Extracted material:

=======

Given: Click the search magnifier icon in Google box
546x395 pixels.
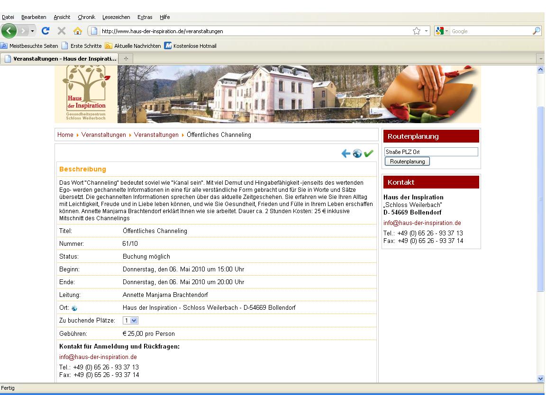Looking at the screenshot, I should coord(537,31).
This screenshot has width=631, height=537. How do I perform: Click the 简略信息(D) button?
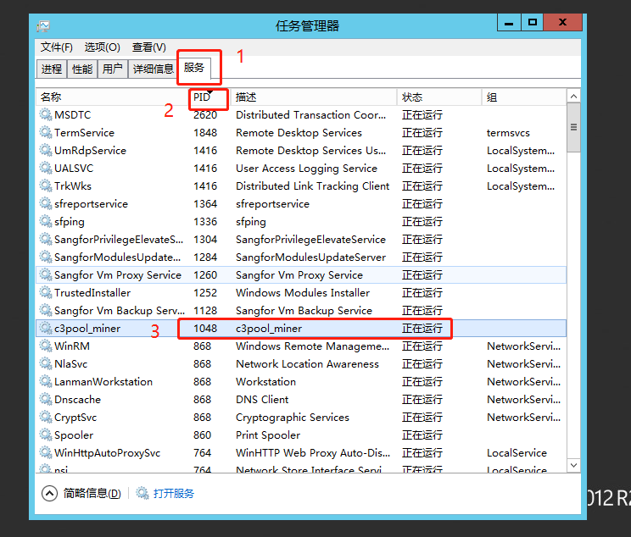pos(92,493)
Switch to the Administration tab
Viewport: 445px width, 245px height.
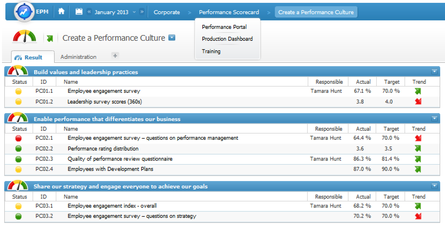[x=78, y=57]
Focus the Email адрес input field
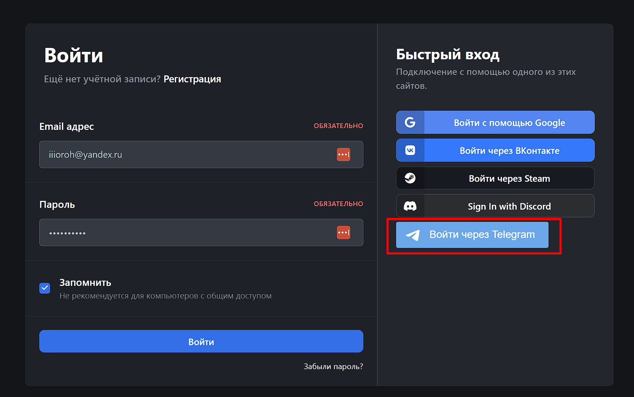Viewport: 634px width, 397px height. pos(201,155)
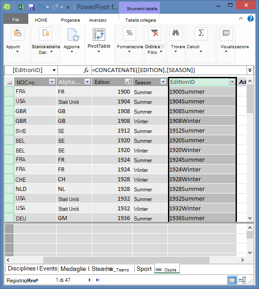Screen dimensions: 259x289
Task: Open the EditionID column filter dropdown
Action: pyautogui.click(x=232, y=81)
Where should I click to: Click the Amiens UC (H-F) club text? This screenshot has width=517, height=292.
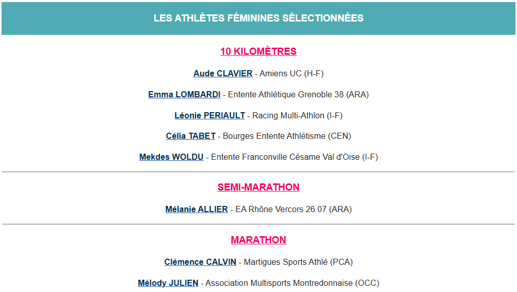(291, 73)
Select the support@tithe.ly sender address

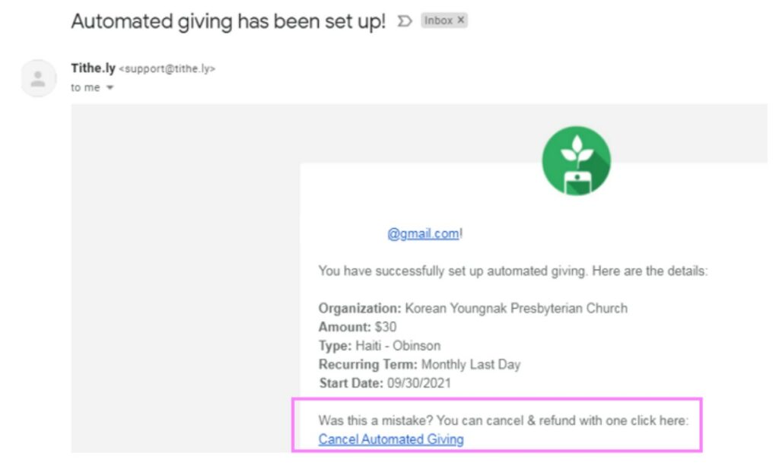tap(167, 69)
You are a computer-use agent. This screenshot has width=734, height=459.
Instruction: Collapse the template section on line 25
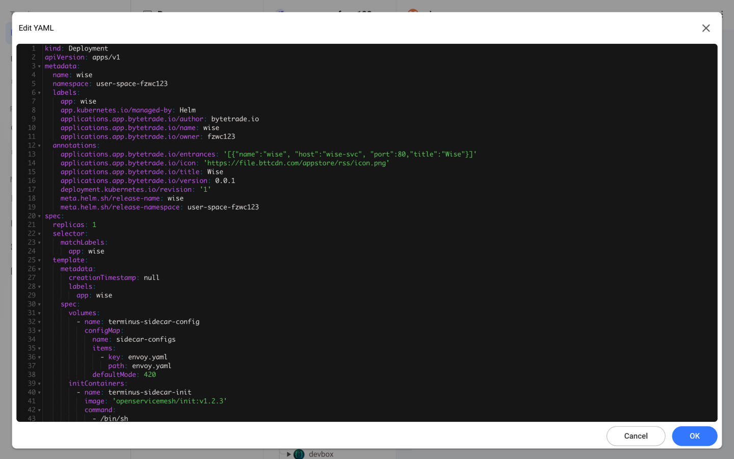click(x=39, y=260)
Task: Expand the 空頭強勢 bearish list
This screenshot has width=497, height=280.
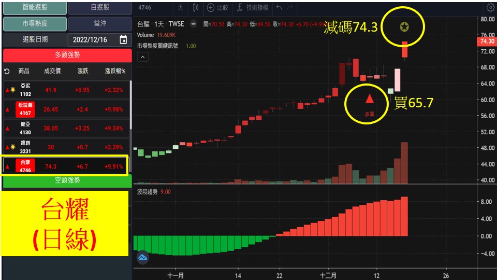Action: (x=67, y=180)
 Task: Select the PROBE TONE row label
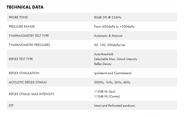[x=18, y=17]
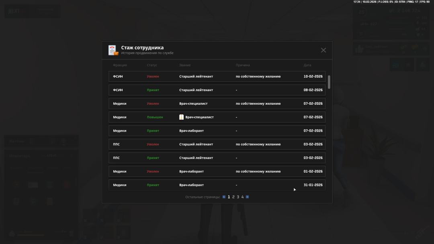Viewport: 434px width, 244px height.
Task: Select the ППС Уволен row
Action: (217, 144)
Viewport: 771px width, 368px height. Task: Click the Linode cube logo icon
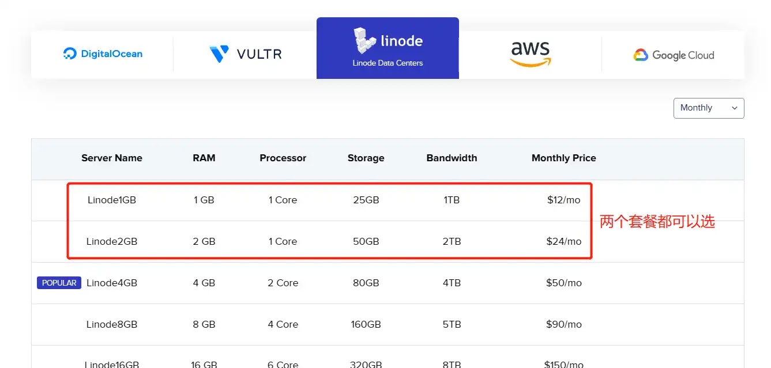coord(364,41)
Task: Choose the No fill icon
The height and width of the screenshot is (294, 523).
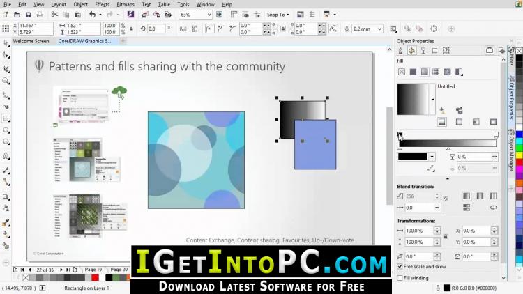Action: point(402,72)
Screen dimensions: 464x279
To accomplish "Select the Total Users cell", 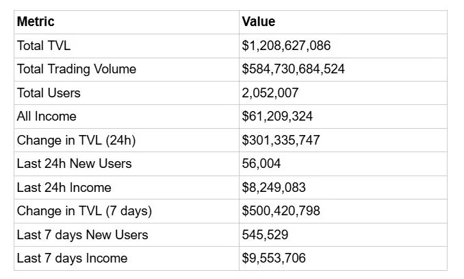I will click(x=49, y=93).
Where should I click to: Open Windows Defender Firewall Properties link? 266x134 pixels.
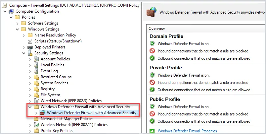pos(187,131)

=======

Task instructions: Your output is the lines from the top of the entries through the line containing "Switch to the Administration tab", exactly as they stand. No pictures belong in it.

The completed task:
Given: Click the search magnifier icon in Google box
546x395 pixels.
Looking at the screenshot, I should coord(537,31).
This screenshot has width=631, height=537. How do I perform: Click the 简略信息(D) button?
pos(92,493)
Switch to the Administration tab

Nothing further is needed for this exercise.